Another year, another Tri-Nations, another All Blacks loss to the Springboks.
Despite the altitude and a stupid travel schedule that meant the AB’s had to board a plane within hours of their hard-fought win over the Wallabies in Auckland, this was a game the AB’s totally could have, and even perhaps should have won. I would propose that one key factor contributed to this loss – a lack of accuracy.
Lack of accuracy in all phases of the game, but particularly the renewed problem of the lineout, and the all-important collision area at the breakdown. In much the same way as veteran number 8 Rodney So’oialo was vilified for the single point loss in Rustenburg a couple of years back, this time it was replacement lock Jason Eaton who seemed to cop the King Midas in reverse act – he managed to consistently be in the wrong place at the wrong time, failing to secure an admittedly shonky pass from Piri Weepu with the All Blacks hot on attack, which led to the Jacques Fourie try, and conceding a silly penalty which goal-kicking robot Morne Steyn converted from 55 metres out to put the game firmly out of the tourists’ reach (and lose a bonus point in the process).
Those contentious changes at halfback (Brendan Leonard for Jimmy Cowan) and right wing (Joe Rokocoko for Cory Jane) made you wonder why they had bothered – Leonard looked rusty and conceded two free kicks for failing to put the ball in straight into scrums (which is ridiculous), whilst Smokin’ Joe is barely giving off enough heat to toast a marshmallow, and spent most of the game catching up and unders (just as Jane had done in Auckland – which, admittedly, Joe did perfectly adequately).

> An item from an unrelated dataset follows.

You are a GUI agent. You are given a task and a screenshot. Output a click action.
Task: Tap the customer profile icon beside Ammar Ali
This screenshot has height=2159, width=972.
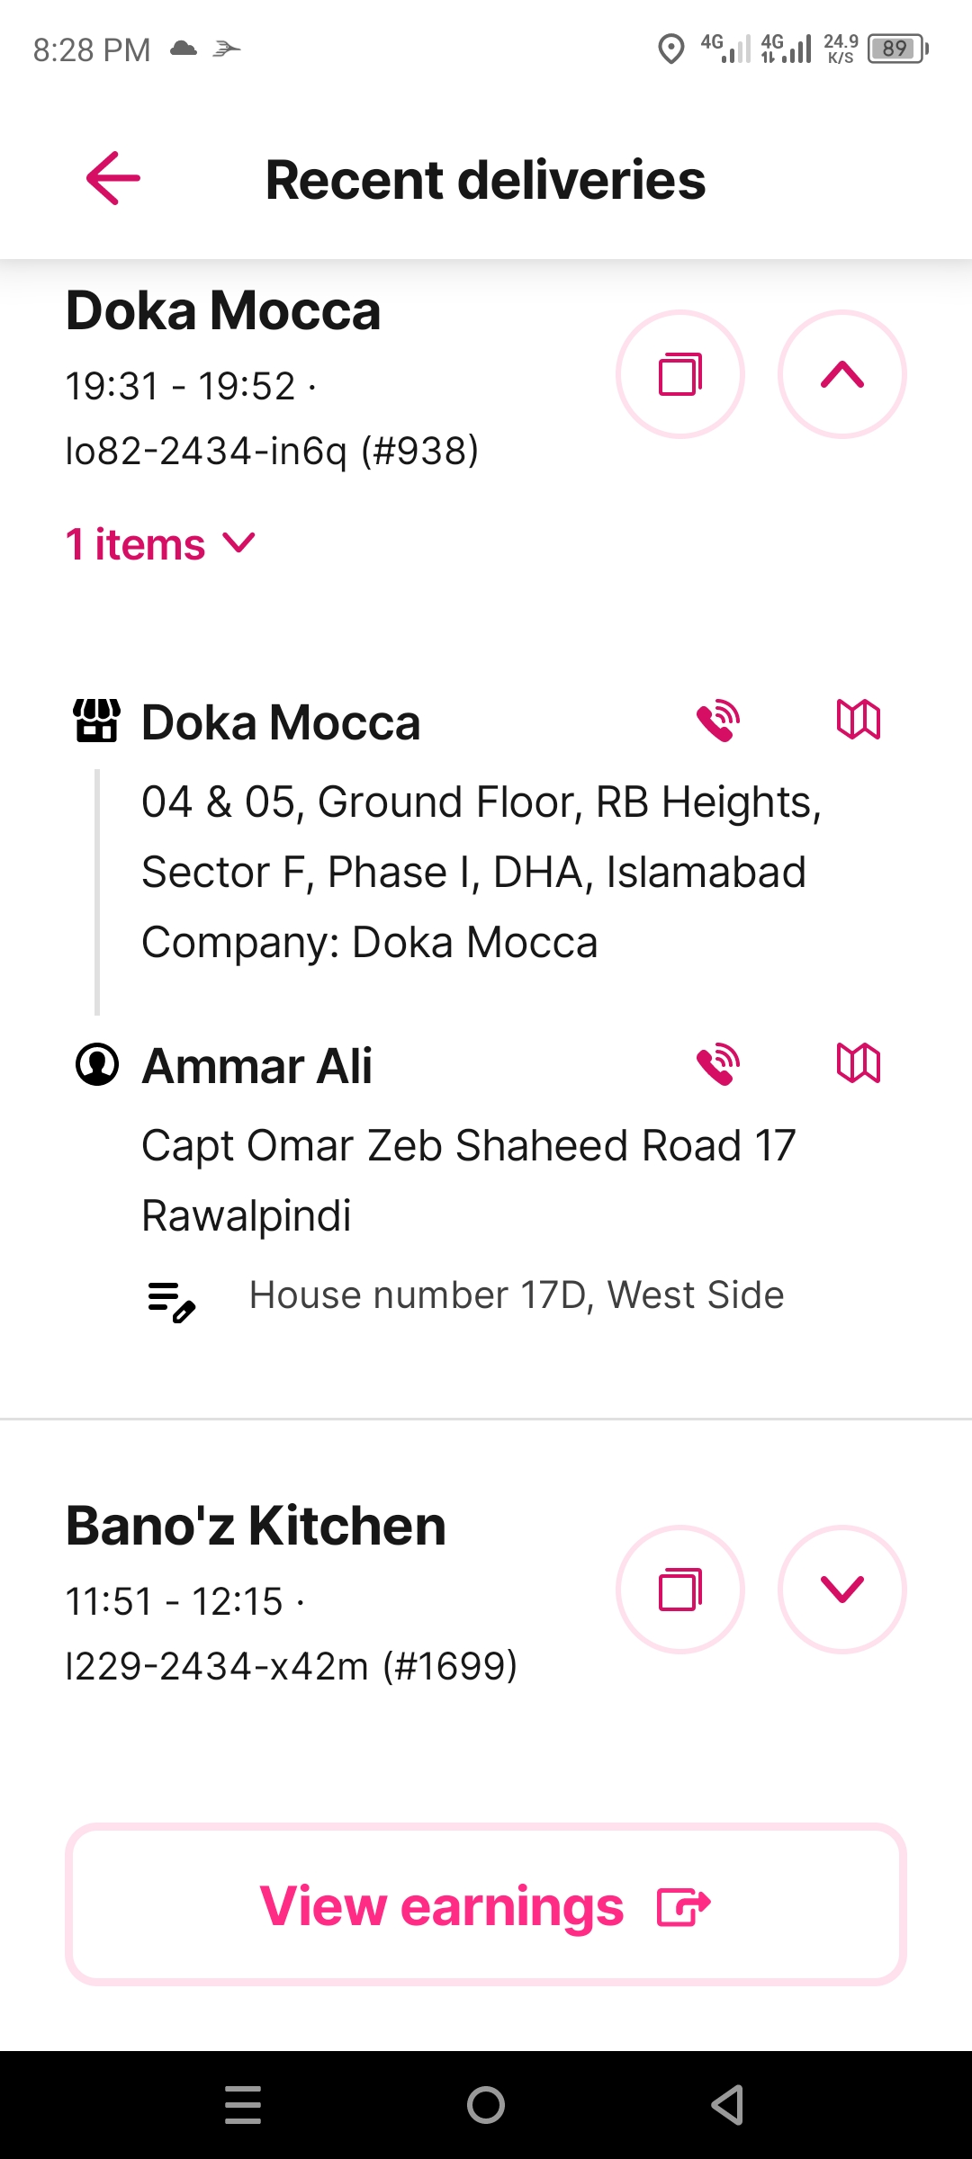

Problematic prop Neemia Tialata looked to be trying a bit harder in the opening 40 than he had the previous week, where he failed to make a single tackle, and was consistently the last forward to hit the rucks (btw I dislike seeing tight forwards standing two off the ruck or, wore, in midfield – Tialata is a singularly ineffective ball carrier, and I reckon his lack of workrate means Brad Thorn in particular ends up shouldering a massive workload at the breakdown).
Big Neyza’s next contribution was a numbskulled attempt at a sneaky 22 dropout which put us under more pressure; he then promptly got injured, and was replaced by impressive young Crusaders tyro Owen Franks, who looks as undaunted by test match football as fellow Cantab, lock Isaac Ross. Franks could well get the start next week in Durban, whether or not the Hurricanes tighthead is still crocked, which does beg the question as to exactly why John Afoa has fallen from favour.
Positives? Conrad Smith, who had a massive game on defense in Auckland, was far and away the pick of the All Black backs – his try was an outstanding testimony to a player whose effectiveness comes from his smarts and his running great lines, on top of his excellent tackling technique and ability to read a game, rather than the bullish strength most modern players employ. Stephen Donald backed up a much improved performance against the Wallabies with a solid effort, kicking intelligently and standing tall in defense (proving that he perhaps is fit to keep Dan Carter’s seat on the bus warm).
Jerome Kaino has surprisingly been the pick of the loosies, shouldering a huge burden as senior pros McCaw and So’oialo get back up to test match fitness, and bringing a hard-nosed approach to the game that recalls his immediate predecessor in the number 6 jersey, Jerry Collins. Sitiveni Sivivatu injects some real pace and vision running from the left wing, and looks like he is coming into vintage form, and the bench (with the exception of the aforementioned Eaton, who illustrated perfectly why he has been largely out of favour in the last couple of seasons) has made a real impact. We are developing depth in key areas, and plenty of young players are putting their hands up, which is surely the best thing that can come out of this midway point between World Cups.
Furthermore, there is no great shame in losing to the World Cup champion Boks at home, and at altitude at that – and we have, after all, lost in the Republic virtually yearly under Henry and co. South Africa have some truly magnificent, match winning players – Matfield, in particular, was his usual inspirational self, not only in the lineouts (where they distinctly edged us out), but in general play, where he can sometimes go missing. Hooker Bismarck Du Plessis was also impressive, as was openside newbie Heinrich Broussow, who was named man of the match. What was interesting, however, was which of the Boks big game players failed to ignite – brilliant halfback Fourie Du Preez, second five Jean De Villiers and winger Bryan Habana were all well short of their best.
Which may hold the key to next week’s rematch in Durban, a match I would strongly suspect the All Blacks might win. With another week to get over the travel factor, iron out kinks in the line-out and tidy up the play of the inside backs, I really think Henry’s men can come home with one out of two, which could be a handy outcome with the Boks yet to travel, which they often don’t do all that successfully, and so little separating the teams. Accuracy will be the key – mistakes and turnovers are usually punished with points, and whichever side gets the basics right – winning their own ball (and keeping hold of it), and makes the fewest glaring errors will likely walk away the winner.